Bio-stabilization of unconsolidated base materials (Abstract)
Rural roads in southwestern Manitoba and across Canada suffer from chronic rapid deterioration requiring expensive ongoing maintenance. The current research is an integral part of the initial attempt at stabilizing rural gravel roads with the introduction of aggregate gravel materials with a high content of reactive clays, organic catalysts, in conjunction with the use and application of appropriate construction protocols.
A one-mile test section of gravel road was reconstructed in the RM of Cornwallis where existing and new materials were sourced and analyzed to determine if they had the appropriate characteristics for the stabilization process. Once appropriate materials were obtained, the road was reconstructed using a mix of 32% clay and less than ¾” aggregate base along with the introduction of surfactants, organic enzymes and electrolytes via the soil stabilizing product known as EarthZyme.

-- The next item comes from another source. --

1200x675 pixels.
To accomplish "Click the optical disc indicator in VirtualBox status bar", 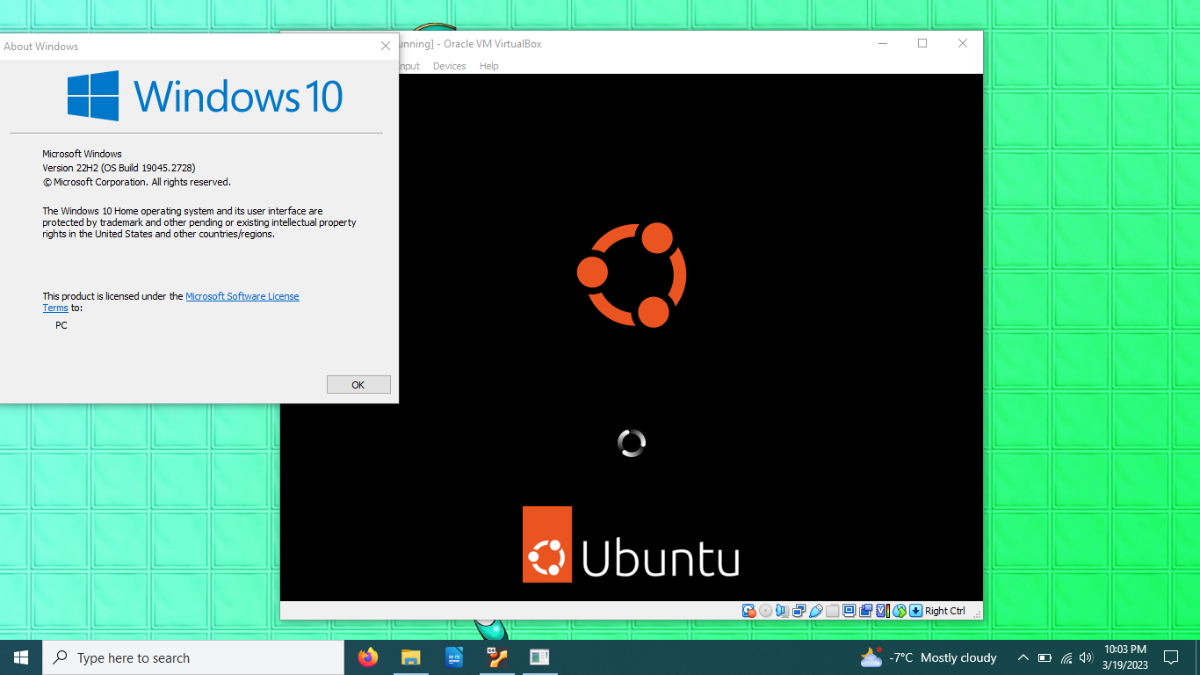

Road conditions were monitored before and after the successful reconstruction of the road using the dynamic cone penetrometer, nuclear densometer, Atterburgs Limit testing, and soil Proctor analysis. Test results indicated a reduction in dust of 77.3%, the bearing strength of the road improved by 51.47% after 20 days of vehicular use, and the density of the compacted material exceeded 100% of maximum dry density and continued to rise over the 21-day monitoring period. Visually, and analytically, the road performed exceptionally well after reconstruction by maintaining a hard dense surface with no visible plastic or elastic behavior, even when introduced to the heaviest of vehicular truck traffic. After the reconstruction of the roadbed surface, the only road maintenance required within a ~120 day period was one superficial grading without the addition of new materials, to which the road responded by quickly self-healing with subsequent vehicular traffic. Overall, a substantial improvement in the strength and durability of the road was and continues to be experienced, accompanied by a huge decrease in negative environmental impacts. In light of the substantial positive results of this initial research, further laboratory testing, test road construction, and monitoring is highly recommended.